RGA enters mid-May with a constructive analyst setup that sits in visible contrast to a stock that has barely moved this week — and the gap between where analysts think it should trade and where it actually trades is the most interesting tension right now.
The stock closed Friday at $210.15, up just over 2% for the month but flat on the week (-0.2%). The mean analyst price target of $250.22 implies roughly 19% upside from current levels. That's a meaningful gap for a large-cap reinsurer with a $13.8 billion market cap, and it has held up through a week of active analyst engagement.
The Street's direction has been unmistakably positive this week. JP Morgan raised its target to $270 from $264 on May 7, maintaining Overweight. Barclays followed on May 8, lifting its target to $268 from $256, also keeping an Overweight rating. The only mild exception came from Piper Sandler on May 11, which nudged its target a fraction lower to $261 from $263 while staying at Overweight. The picture that emerges is a group of bellwether firms with virtually identical convictions: the business is performing, but the stock has lagged. UBS remains the lone hold at Neutral, with a $220 target — more in line with where RGA actually trades. Bulls point to improving new-money yields (6.04%), a higher operating ROE target of 13%-15%, and an 8%-10% EPS growth path. Bears flag headwinds in Asia Pacific, higher-than-expected corporate costs, and the drag from international units on near-term earnings. The most recent Q1 print on May 7 sent the stock down 1.9% over the following session and 1.6% over the following five days — a modest negative reaction, not a collapse.
Short positioning offers essentially no drama. SI as a percentage of free float is just 1.43%, and it has fallen 6.5% over the past week to roughly 941,000 shares. Days to cover is under half a day at 0.38. The borrow market is loose by any measure — availability is effectively unconstrained — and cost to borrow, though up 70% over the past week, remains at a near-negligible 0.51% annualised. That week-on-week spike in CTB looks sharp in percentage terms, but in absolute terms it is moving from one trivial level to another slightly less trivial one. There is no squeeze dynamic here, no accumulation of bearish conviction. The short score of 30.7 out of 100 reflects exactly that.
Options positioning, however, has turned more cautious than the short interest data would suggest. The put/call ratio is running at 1.01 — well above its 20-day average of 0.72 — placing it roughly 1.3 standard deviations above the mean. That shift began sharply in early May: before May 7, the PCR was consistently in the 0.49-0.64 range, reflecting a broadly neutral-to-bullish options market. After the earnings print, it jumped above 1.04 and has stayed there. Options traders appear to be adding hedges in the wake of the results, even as equity analysts are lifting targets. That divergence is worth noting — it is not a flashing red signal, but it marks a shift in the risk-appetite tone among derivatives participants.

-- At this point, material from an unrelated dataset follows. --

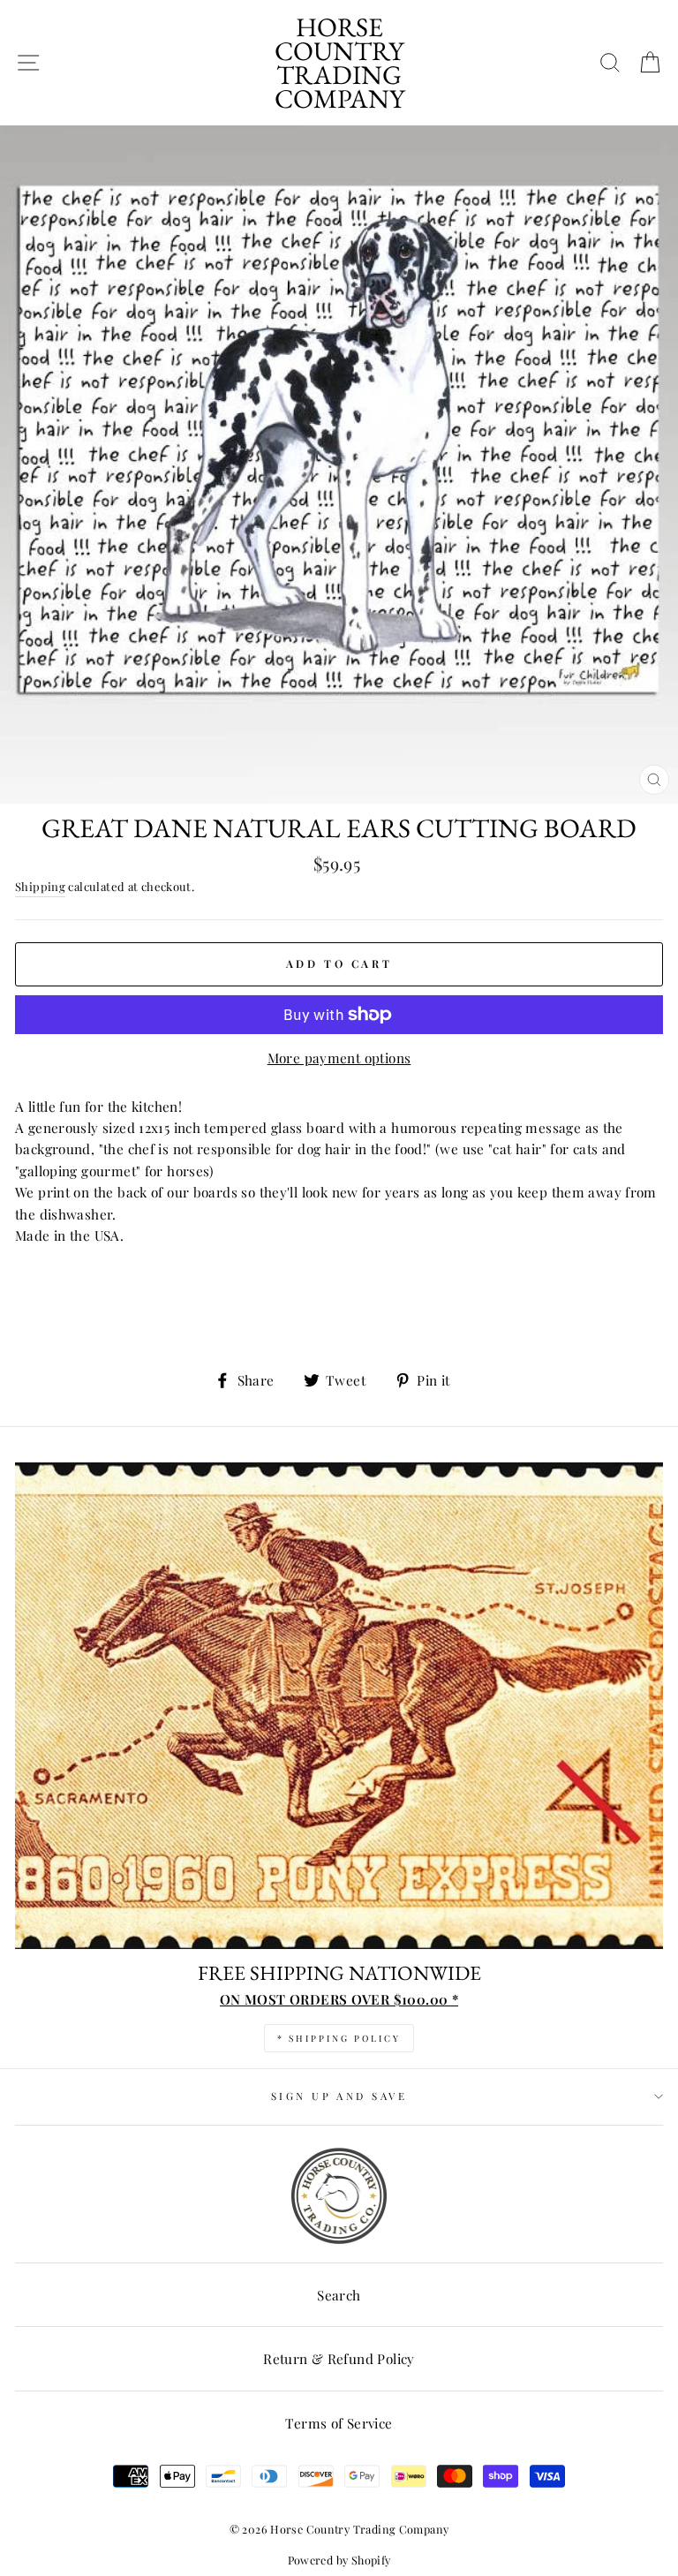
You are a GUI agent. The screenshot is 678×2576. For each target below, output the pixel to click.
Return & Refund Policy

Institutional ownership is deep and diversified. Vanguard holds 10.6% and BlackRock 9.9%, with FMR (Fidelity) at 8.8% and Harris Associates at 6.5% — a concentrated passive-and-quality-active base that provides relative float stability. Harris added over 915,000 shares in the period ending December 2025, the largest single institutional build in the table. On the valuation side, the trailing P/E is 7.66x, down modestly over the past week as the stock ticked lower, while the P/B ratio is 0.93x. For a reinsurer running toward double-digit ROE targets, sub-1x book is not alarming, but it does reflect the market's scepticism about how quickly that ROE improvement arrives. The dividend score ranks in the 94th percentile, though the most recent dividend data on file dates to 2022 — so that metric is best treated with caution.
The key watch in the coming weeks is whether the gap between the $210 price and the analyst consensus above $250 begins to close, or whether further caution in options positioning signals that investors need more evidence from the Asia Pacific segment before re-rating the stock higher.